* **TASK DIRECTIONS**
Rewrite the material from the line with "Screen dimensions: 966x631" to the line with "(x=595, y=104)", replacing "datasource" with "data source" and leaving everything else unchanged.

* **GIVEN DATA**
___
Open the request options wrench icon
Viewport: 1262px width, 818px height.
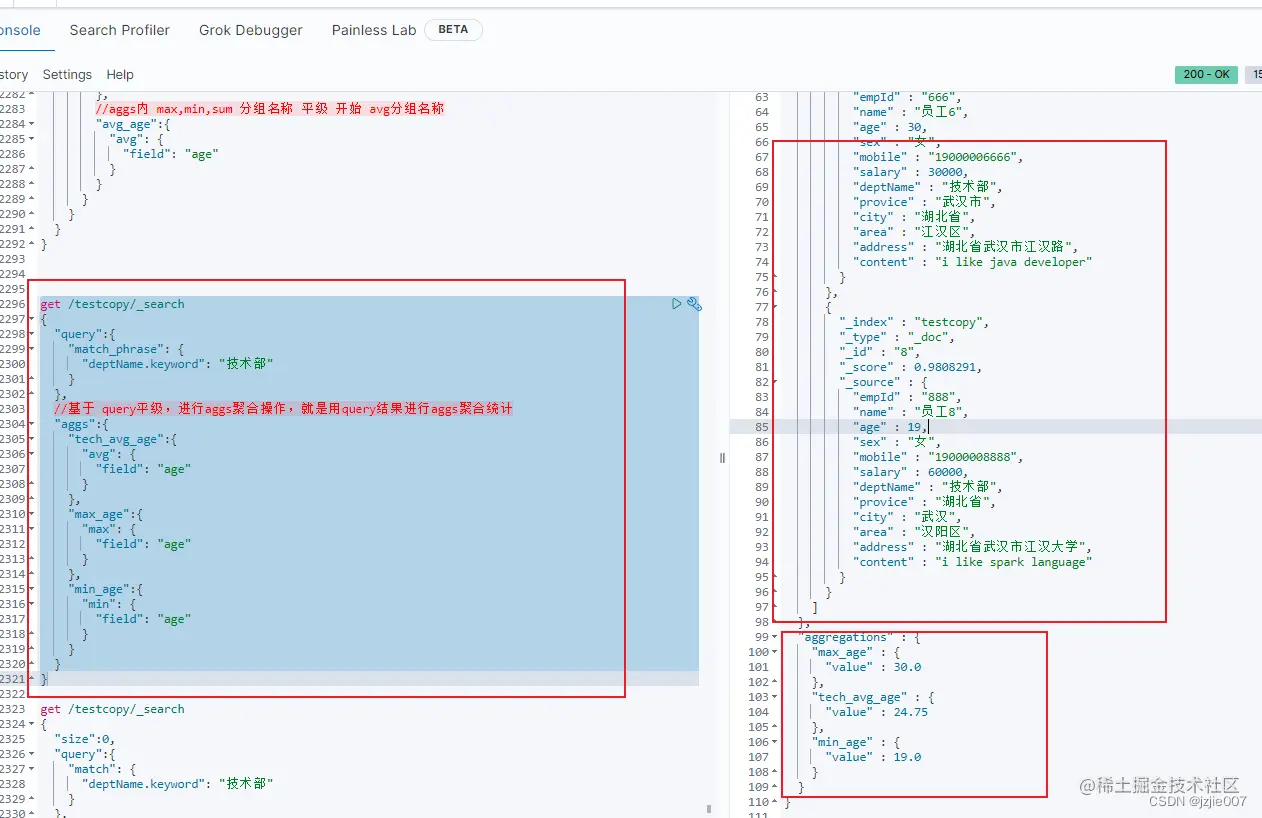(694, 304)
___
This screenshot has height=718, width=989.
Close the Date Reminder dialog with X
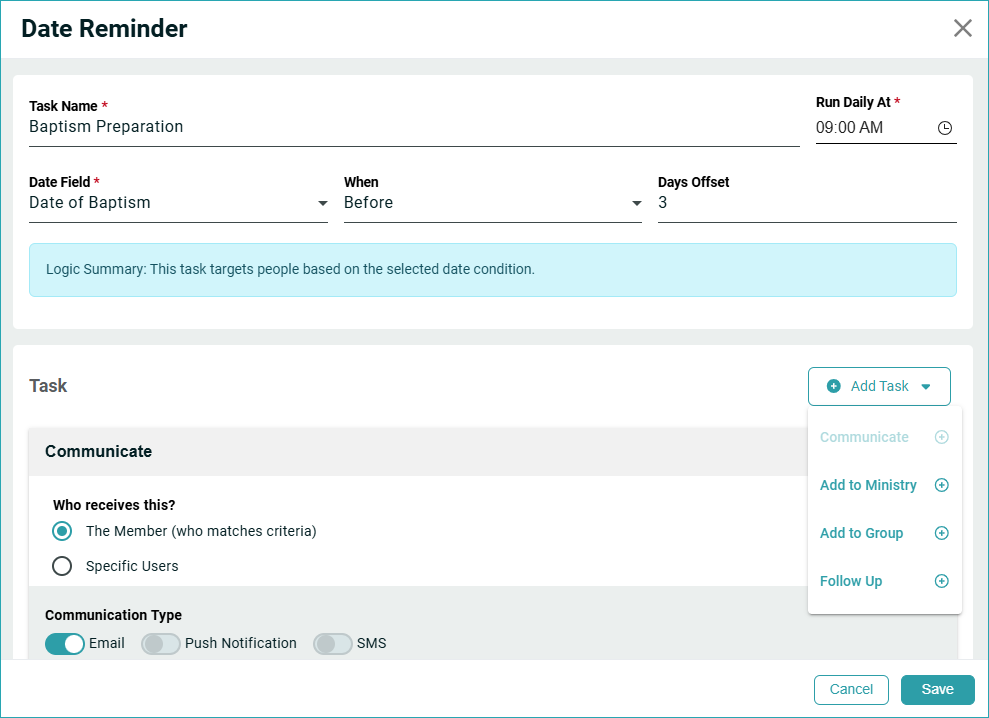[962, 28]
___
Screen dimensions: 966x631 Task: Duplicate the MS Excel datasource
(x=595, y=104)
___
* **CORRECT ANSWER**
Screen dimensions: 966x631 Task: Duplicate the MS Excel data source
(x=595, y=104)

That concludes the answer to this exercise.